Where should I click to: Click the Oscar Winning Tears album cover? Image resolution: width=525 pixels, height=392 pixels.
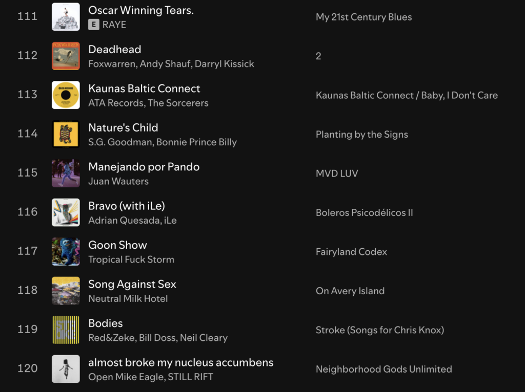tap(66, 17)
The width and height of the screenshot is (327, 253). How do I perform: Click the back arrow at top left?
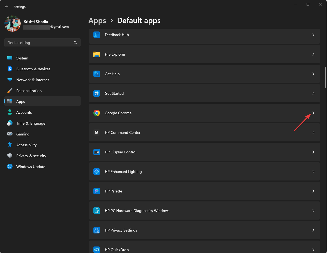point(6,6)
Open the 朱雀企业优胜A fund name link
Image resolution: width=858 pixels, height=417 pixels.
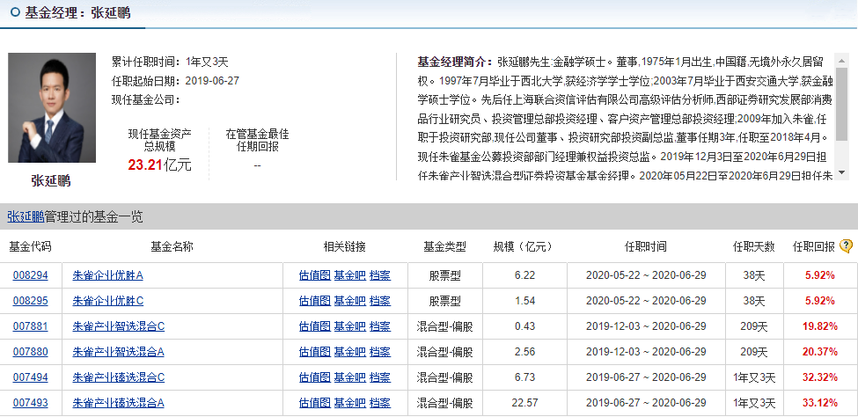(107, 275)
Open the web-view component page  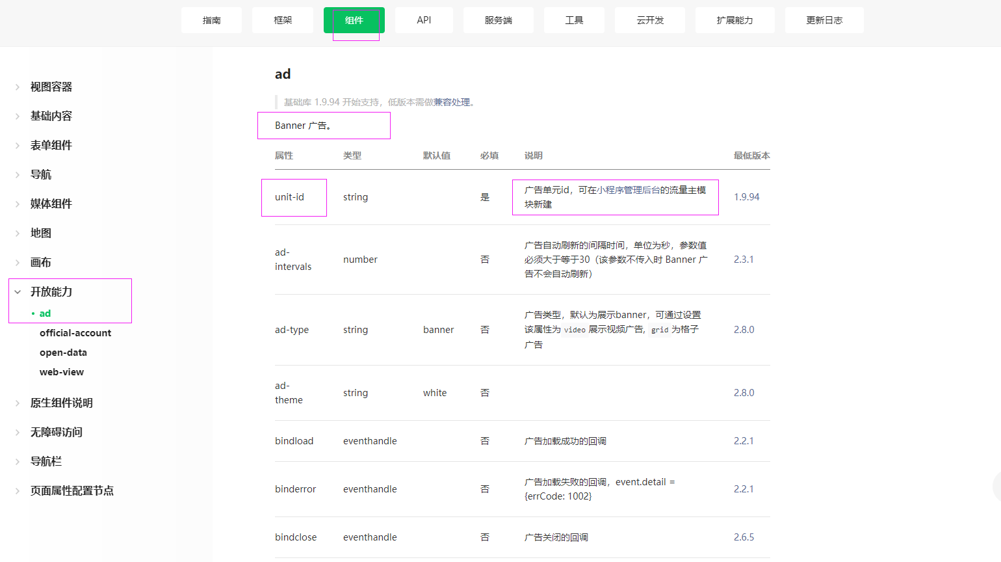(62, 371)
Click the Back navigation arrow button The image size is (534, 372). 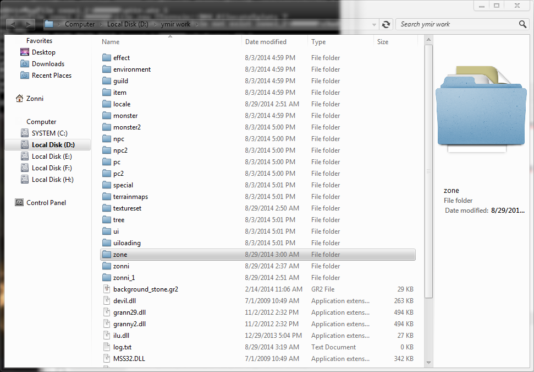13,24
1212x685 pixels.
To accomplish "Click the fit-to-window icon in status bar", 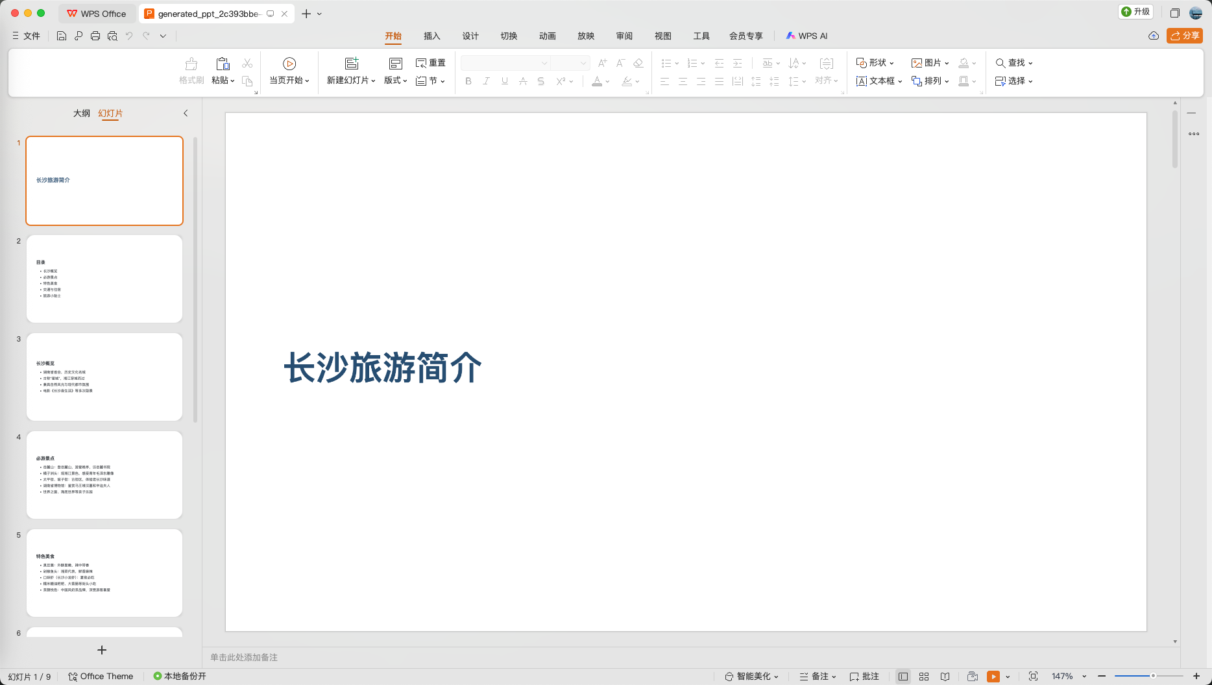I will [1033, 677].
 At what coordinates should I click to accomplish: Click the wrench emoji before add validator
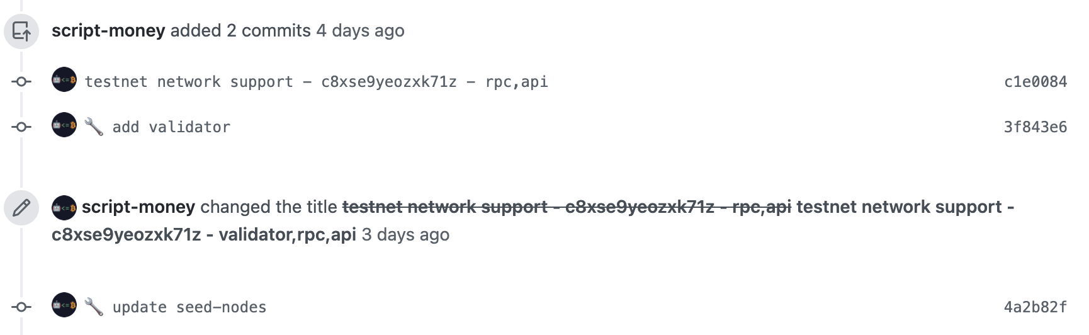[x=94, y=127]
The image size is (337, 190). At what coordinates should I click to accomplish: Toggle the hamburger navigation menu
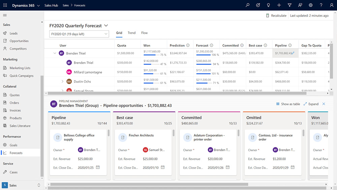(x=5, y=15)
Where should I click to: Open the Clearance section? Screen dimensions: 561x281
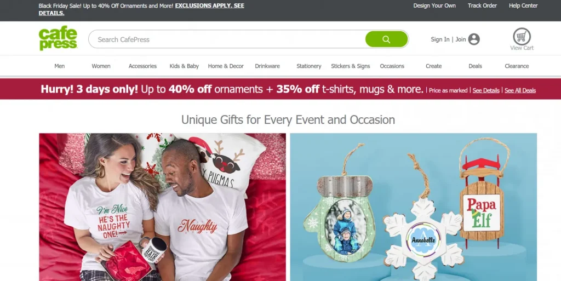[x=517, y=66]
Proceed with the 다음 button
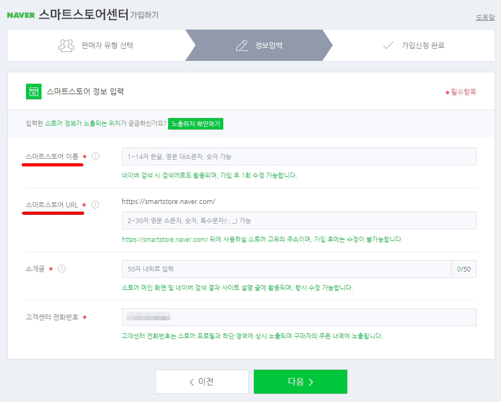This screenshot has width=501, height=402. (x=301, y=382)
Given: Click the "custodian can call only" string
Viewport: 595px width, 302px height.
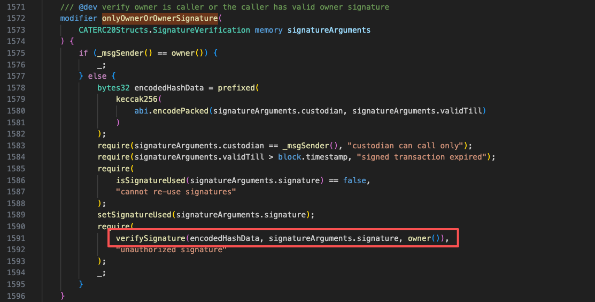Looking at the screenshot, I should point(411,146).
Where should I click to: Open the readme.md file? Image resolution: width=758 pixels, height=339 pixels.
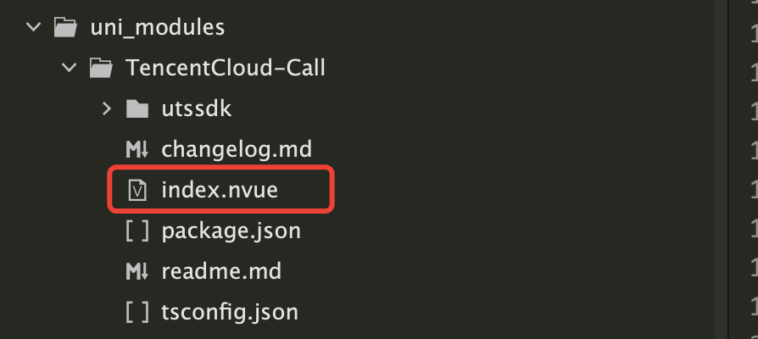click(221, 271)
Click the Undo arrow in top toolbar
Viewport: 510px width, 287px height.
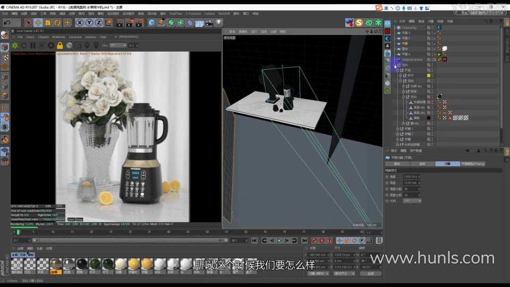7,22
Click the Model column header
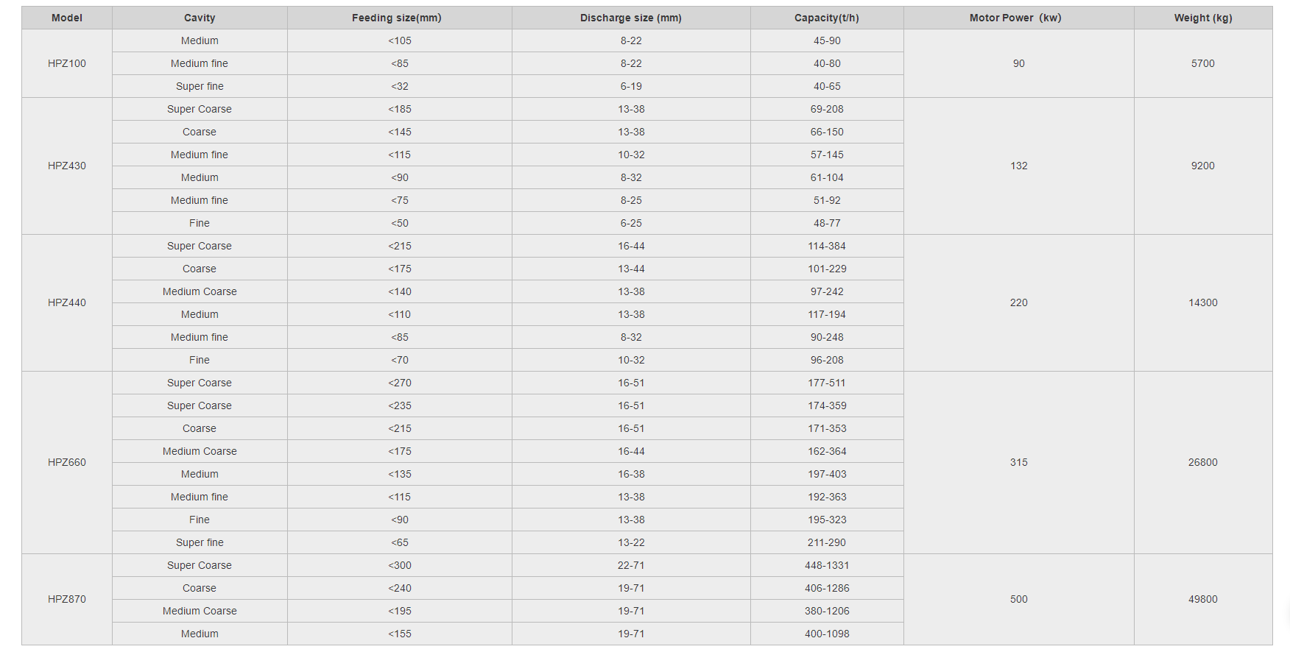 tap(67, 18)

◆ Required action ◆
Precisely the lines from the one containing "Proceed with the 다음 button" to the end of the data above, both included, should be printed; leave the pictures out.

◆ The answer ◆
Proceed with the 다음 button
This screenshot has width=501, height=402. (x=301, y=382)
Given: Click the "custodian can call only" string
Viewport: 595px width, 302px height.
Looking at the screenshot, I should point(411,146).
Where should I click to: Open the readme.md file? Image resolution: width=758 pixels, height=339 pixels.
click(221, 271)
Click the Undo arrow in top toolbar
Viewport: 510px width, 287px height.
7,22
Click the Model column header
 tap(67, 18)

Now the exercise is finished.